The EPA has yet to write the rules, but the bill’s language gives it broad flexibility.

The agency could choose to stand up an independent national green bank, as some advocates hope, or it could tap the existing network of two-dozen or so state and municipal level green banks and other non profit entities. Those intermediaries can be creative in catalyzing green solutions in communities. 

Green banks use low-cost capital, subordinated debt, credit enhancements and other tools to marshal private capital for projects that might not otherwise attract such financing due to their size, difficult economics or lack of performance data. The Connecticut Green Bank launched Green Liberty Bonds, modeled after the World War II Series-E bonds, that enabled retail investors to fund green infrastructure with sums as low as $1,000. 

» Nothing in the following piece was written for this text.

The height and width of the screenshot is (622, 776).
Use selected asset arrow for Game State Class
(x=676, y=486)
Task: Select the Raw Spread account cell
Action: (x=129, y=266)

The Greenhouse Gas Reduction Fund’s green bank (or banks) could be similarly creative. It could buy up loans from lenders including CDFIs and MDIs to create liquidity and free up  capital. Or it could create a nationwide loan backstop to catalyze private investment in low income communities. 

Inclusive Prosperity Capital, a national nonprofit investment fund spun out of the Connecticut Green Bank, works with the credit union network Inclusiv to provide guarantees and loan-loss reserves to help lenders get comfortable with green loans in low income communities. 

“Imagine that relationship on steroids with a national credit enhancement,” ICP’s Kerry O’Neill says. “How can we unlock even more by looking at productized approaches to engage the capital markets?”

With the signing of the broader Inflation Reduction Act, the EPA has 180 days to design the GHG Reduction Fund and begin making grants. 

“We would expect that the EPA would, within the next few weeks, be putting out a request for information, including its vision for community engagement, with a short turnaround time, followed by a Notice of Funds Availability that incorporates the feedback,” said NRDC’s Sims. 

“We know that the process of getting the IRA over the finish line didn’t accommodate community consultation and input,” adds Sims, so “it becomes even more critical for the next steps to be well thought out and as inclusive as possible.” 

The nation’s network of lenders working in disadvantaged communities are lining up. “We will be advising EPA that CDFIs are the perfect lenders to operationalize some of these funds for low wealth communities,” said Vasiloff of OFN. 

Calvert Impact Capital’s Bafford is working to dispel the confusion for CDFIs. “This can be a catalyst to unlocking investment in places where the market is not naturally going,” she says. 

Earlier this month, Sen. Mark Warner (D-VA) and Sen. Mike Crapo (R-ID) launched the Senate Community Development Finance Caucus to support CDFIs. The Biden administration sought input from community finance leaders in creating the Economic Opportunity Coalition launched last month to promote investment in disadvantaged communities. 

“I think there is broader recognition of the importance of this community finance ecosystem within the financial system,” says Bafford. “But it remains to be seen how that will translate into real resources and action.”